| ASSIGNMENT |
Lines before the one containing "[Login] (1115, 30)" are to be left out; that line and every line after it, through the last line below, are to be reproduced exactly.

| EXTRACTED INFORMATION |
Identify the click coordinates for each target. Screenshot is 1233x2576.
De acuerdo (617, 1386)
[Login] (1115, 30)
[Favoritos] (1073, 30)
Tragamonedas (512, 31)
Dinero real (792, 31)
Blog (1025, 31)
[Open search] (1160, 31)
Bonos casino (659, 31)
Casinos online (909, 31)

| SOLUTION FOR THIS TASK |
[Login] (1115, 30)
[Favoritos] (1073, 30)
Tragamonedas (512, 31)
Dinero real (792, 31)
Blog (1025, 31)
[Open search] (1160, 31)
Bonos casino (659, 31)
Casinos online (909, 31)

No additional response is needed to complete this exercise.